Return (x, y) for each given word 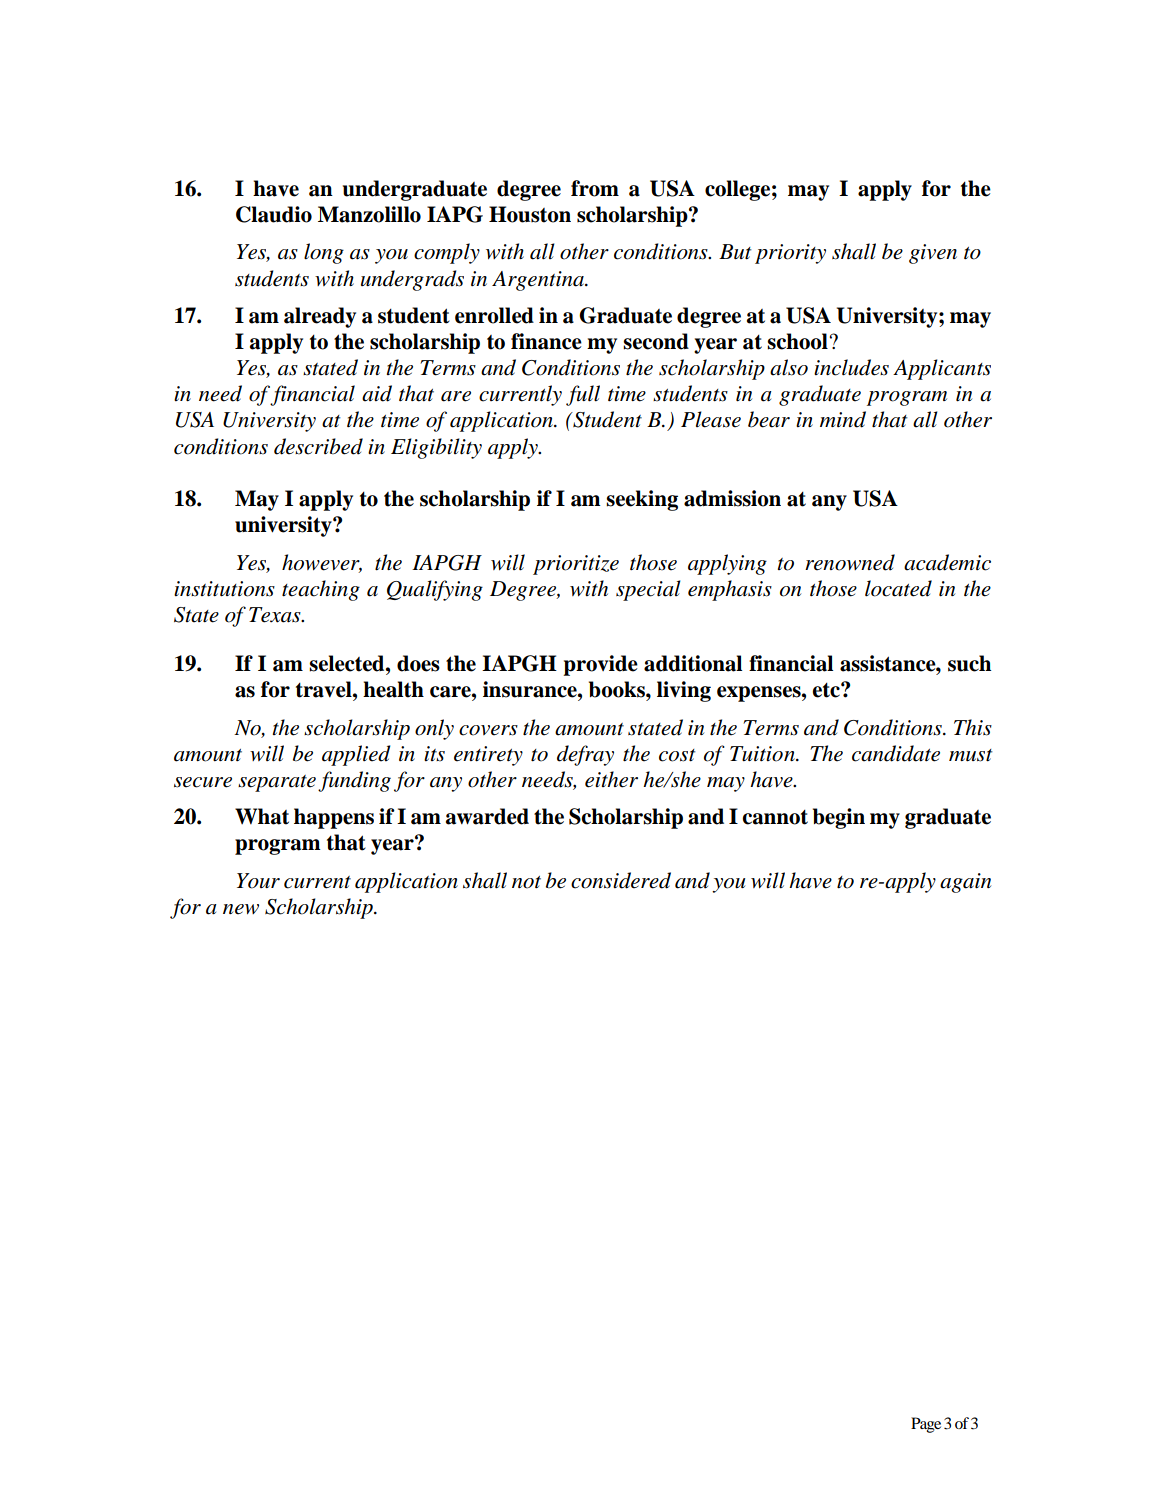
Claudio (274, 214)
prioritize (576, 565)
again (965, 883)
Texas (276, 615)
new (241, 909)
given (933, 254)
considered (621, 880)
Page (926, 1425)
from (595, 188)
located (898, 588)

● **The request**: Write out the rows word for word, beginning at the line that contains "again (965, 883)" and ending with the last row.

● **Output for this exercise**:
again (965, 883)
Texas (276, 615)
new (241, 909)
given (933, 254)
considered (621, 880)
Page (926, 1425)
from (595, 188)
located (898, 588)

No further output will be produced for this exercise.